-- Required action --
Rewrite the lines below as a JSON list of strings, one string per line, leaving out any blank lines.

-- Data under study --
....................
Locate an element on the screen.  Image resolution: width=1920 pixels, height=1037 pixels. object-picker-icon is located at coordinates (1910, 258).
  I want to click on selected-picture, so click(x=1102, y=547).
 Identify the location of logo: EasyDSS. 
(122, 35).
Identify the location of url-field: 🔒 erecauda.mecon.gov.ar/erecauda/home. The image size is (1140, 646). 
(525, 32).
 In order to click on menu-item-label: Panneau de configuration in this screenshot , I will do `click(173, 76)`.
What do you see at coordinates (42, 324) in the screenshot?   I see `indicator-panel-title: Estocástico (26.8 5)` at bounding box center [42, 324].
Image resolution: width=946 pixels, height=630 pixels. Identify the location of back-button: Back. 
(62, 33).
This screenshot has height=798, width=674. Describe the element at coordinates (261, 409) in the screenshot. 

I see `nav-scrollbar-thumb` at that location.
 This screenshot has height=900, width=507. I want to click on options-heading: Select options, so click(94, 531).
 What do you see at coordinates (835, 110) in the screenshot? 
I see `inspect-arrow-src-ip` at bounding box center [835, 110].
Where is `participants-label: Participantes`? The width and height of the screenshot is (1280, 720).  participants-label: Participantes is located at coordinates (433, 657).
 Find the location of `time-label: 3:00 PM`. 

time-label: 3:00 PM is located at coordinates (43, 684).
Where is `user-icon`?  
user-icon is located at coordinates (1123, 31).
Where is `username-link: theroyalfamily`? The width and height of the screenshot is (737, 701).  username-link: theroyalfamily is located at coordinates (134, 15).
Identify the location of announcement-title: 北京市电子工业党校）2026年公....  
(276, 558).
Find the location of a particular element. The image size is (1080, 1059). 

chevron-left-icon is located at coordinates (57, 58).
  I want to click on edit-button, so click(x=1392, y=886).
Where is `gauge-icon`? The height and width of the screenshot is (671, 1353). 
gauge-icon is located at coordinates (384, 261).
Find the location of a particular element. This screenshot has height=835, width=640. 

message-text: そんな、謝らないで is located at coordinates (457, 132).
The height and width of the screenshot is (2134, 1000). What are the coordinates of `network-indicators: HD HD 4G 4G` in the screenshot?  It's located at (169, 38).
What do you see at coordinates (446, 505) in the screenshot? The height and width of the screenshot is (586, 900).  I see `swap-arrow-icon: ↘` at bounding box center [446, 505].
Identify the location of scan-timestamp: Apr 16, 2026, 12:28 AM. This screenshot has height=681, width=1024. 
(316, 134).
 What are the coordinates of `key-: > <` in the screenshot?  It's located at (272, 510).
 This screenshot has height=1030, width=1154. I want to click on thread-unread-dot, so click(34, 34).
....................
-- Solution to the exercise --
[
  "Locate an element on the screen.  Image resolution: width=1920 pixels, height=1037 pixels. object-picker-icon is located at coordinates (1910, 258).",
  "  I want to click on selected-picture, so click(x=1102, y=547).",
  " Identify the location of logo: EasyDSS. ",
  "(122, 35).",
  "Identify the location of url-field: 🔒 erecauda.mecon.gov.ar/erecauda/home. The image size is (1140, 646). ",
  "(525, 32).",
  " In order to click on menu-item-label: Panneau de configuration in this screenshot , I will do `click(173, 76)`.",
  "What do you see at coordinates (42, 324) in the screenshot?   I see `indicator-panel-title: Estocástico (26.8 5)` at bounding box center [42, 324].",
  "Image resolution: width=946 pixels, height=630 pixels. Identify the location of back-button: Back. ",
  "(62, 33).",
  "This screenshot has height=798, width=674. Describe the element at coordinates (261, 409) in the screenshot. ",
  "I see `nav-scrollbar-thumb` at that location.",
  " This screenshot has height=900, width=507. I want to click on options-heading: Select options, so click(94, 531).",
  " What do you see at coordinates (835, 110) in the screenshot? ",
  "I see `inspect-arrow-src-ip` at bounding box center [835, 110].",
  "Where is `participants-label: Participantes`? The width and height of the screenshot is (1280, 720).  participants-label: Participantes is located at coordinates (433, 657).",
  " Find the location of `time-label: 3:00 PM`. ",
  "time-label: 3:00 PM is located at coordinates (43, 684).",
  "Where is `user-icon`?  ",
  "user-icon is located at coordinates (1123, 31).",
  "Where is `username-link: theroyalfamily`? The width and height of the screenshot is (737, 701).  username-link: theroyalfamily is located at coordinates (134, 15).",
  "Identify the location of announcement-title: 北京市电子工业党校）2026年公....  ",
  "(276, 558).",
  "Find the location of a particular element. The image size is (1080, 1059). ",
  "chevron-left-icon is located at coordinates (57, 58).",
  "  I want to click on edit-button, so click(x=1392, y=886).",
  "Where is `gauge-icon`? The height and width of the screenshot is (671, 1353). ",
  "gauge-icon is located at coordinates (384, 261).",
  "Find the location of a particular element. This screenshot has height=835, width=640. ",
  "message-text: そんな、謝らないで is located at coordinates (457, 132).",
  "The height and width of the screenshot is (2134, 1000). What are the coordinates of `network-indicators: HD HD 4G 4G` in the screenshot?  It's located at (169, 38).",
  "What do you see at coordinates (446, 505) in the screenshot? The height and width of the screenshot is (586, 900).  I see `swap-arrow-icon: ↘` at bounding box center [446, 505].",
  "Identify the location of scan-timestamp: Apr 16, 2026, 12:28 AM. This screenshot has height=681, width=1024. ",
  "(316, 134).",
  " What are the coordinates of `key-: > <` in the screenshot?  It's located at (272, 510).",
  " This screenshot has height=1030, width=1154. I want to click on thread-unread-dot, so click(34, 34)."
]